Many abdominal and perineal techniques have been described, differing mainly in the extent of rectal mobilisation, rectal fixation methods, and the inclusion or exclusion of bowel resection [15, 1720]. The potential advantage of abdominal procedures is fixation of the rectum in a more appropriate anatomic location without sacrifice of the compliant rectal reservoir. In addition, these approaches are generally considered superior because of the lower recurrence rates and better functional results [21]. Perineal approaches that either resect the rectal ampulla with a colo–anal anastomosis or plicate the rectal wall are felt to be indicated in older, high-risk patients because of less burden on the cardio-respiratory system. These procedures, however, are associated with worse functional results and higher recurrence rates [2].

The laparoscopic approach for rectal prolapse will potentially reduce pain, shorten hospital stay, and should lead to earlier recovery and faster return to work. Recently, this again was demonstrated in a study focussing on elderly patients with significant comorbidity undergoing laparoscopic rectal prolapse surgery [22]. However, suture rectopexy is a rather demanding procedure when performed as a laparoscopic procedure, because of the large amount of sutures that need to be placed. The introduction of robotic surgery for the repair of rectal prolapse may contribute to the feasibility of the rectovaginopexy as this procedure demands careful dissection at the sacral promontory and in the rectovaginal plane.

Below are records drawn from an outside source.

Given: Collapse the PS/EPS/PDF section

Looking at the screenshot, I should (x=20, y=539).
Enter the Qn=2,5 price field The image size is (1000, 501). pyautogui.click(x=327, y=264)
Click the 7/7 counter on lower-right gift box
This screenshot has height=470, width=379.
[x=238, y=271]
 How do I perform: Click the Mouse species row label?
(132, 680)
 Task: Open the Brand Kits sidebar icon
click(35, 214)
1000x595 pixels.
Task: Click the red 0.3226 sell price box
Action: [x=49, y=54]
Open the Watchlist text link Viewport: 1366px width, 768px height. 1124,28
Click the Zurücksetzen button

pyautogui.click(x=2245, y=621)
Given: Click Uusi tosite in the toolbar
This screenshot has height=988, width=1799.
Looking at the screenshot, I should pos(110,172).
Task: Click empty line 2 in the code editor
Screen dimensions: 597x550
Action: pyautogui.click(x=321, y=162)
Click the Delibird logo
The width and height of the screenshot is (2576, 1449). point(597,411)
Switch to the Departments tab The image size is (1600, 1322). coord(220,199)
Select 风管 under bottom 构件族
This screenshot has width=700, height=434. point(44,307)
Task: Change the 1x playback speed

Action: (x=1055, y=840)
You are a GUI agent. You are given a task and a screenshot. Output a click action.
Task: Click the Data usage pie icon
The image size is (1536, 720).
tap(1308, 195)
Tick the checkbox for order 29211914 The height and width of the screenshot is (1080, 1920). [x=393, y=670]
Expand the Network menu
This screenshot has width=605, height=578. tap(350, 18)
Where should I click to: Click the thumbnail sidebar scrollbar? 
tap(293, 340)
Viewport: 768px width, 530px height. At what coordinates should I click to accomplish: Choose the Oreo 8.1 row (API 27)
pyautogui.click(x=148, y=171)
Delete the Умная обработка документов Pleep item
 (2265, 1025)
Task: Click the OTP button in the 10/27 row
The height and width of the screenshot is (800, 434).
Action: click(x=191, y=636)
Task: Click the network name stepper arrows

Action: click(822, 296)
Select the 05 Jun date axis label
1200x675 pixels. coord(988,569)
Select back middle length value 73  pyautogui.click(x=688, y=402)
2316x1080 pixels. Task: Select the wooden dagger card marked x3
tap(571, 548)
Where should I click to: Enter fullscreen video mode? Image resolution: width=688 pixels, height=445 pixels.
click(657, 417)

Furthermore, extensive suturing in the Douglas pouch is necessary, essentially underlining the additive value of a robotic system.

Although laparoscopic techniques for the treatment of rectal prolapse have been described in several studies, only one report focussing on robot-assisted laparoscopic rectopexy has been published so far [16]. Furthermore, there are no large randomized controlled trials comparing different surgical techniques for rectal prolapse; only one small randomized clinical trial has been published on laparoscopic versus open rectopexy [12]. In that trial on 20 patients with laparoscopic repair of a full-thickness rectal prolapse compared with 20 patients with conventional operation (Ripstein rectopexy), favourable results were demonstrated for the laparoscopic group in terms of subjective and objective outcome. However, long-term results of laparoscopic rectopexy in large prospective series are scarce. D’Hoore et al. reported on 42 patients with a laparoscopic ventral rectopexy for total rectal prolapse with a median follow-up of 61 (range 29–98) months [10]. No major postoperative complications occurred and late recurrences of the prolapse were detected in two patients. Furthermore, in 28 of 31 patients with incontinence in this series a significant improvement in outcome was achieved and symptoms of obstructed defecation were resolved in 16 of 19 patients. They therefore concluded that laparoscopic ventral rectopexy is an effective technique without causing severe postoperative constipation.

As for the implementation of robotics in the laparoscopic approach for rectopexy, no clear results have yet been published. The role of robotic systems in these surgical procedures remains therefore to be studied. Numerous centres around the world are gaining experience with the robot-assisted approach at this point in time but objective results on the advantage of these systems in the surgical repair of rectal prolapse are awaited.

In conclusion, this cohort study on robot-assisted laparoscopic rectovaginopexy has demonstrated that the use of a robotic system during rectal prolapse surgery is safe and, furthermore, may support the surgeon during dissection in the rectovaginal plane and during suturing at the level of the sacral promontory and Douglas pouch. The additional value of these systems, in our perspective, has to be preserved for those surgical procedures that require delicate tissue dissection and suturing. However, the lack of high-level clinical evidence of the benefits of robot assistance stresses the need for objective data demonstrating the improvement in quality of care using these tools. Therefore, objective proof of the benefit of these new potential applications of robot-assisted surgery and the subjectively perceived additive value of robotic assistance will have to be published for robot-assisted laparoscopic rectovaginopexy also.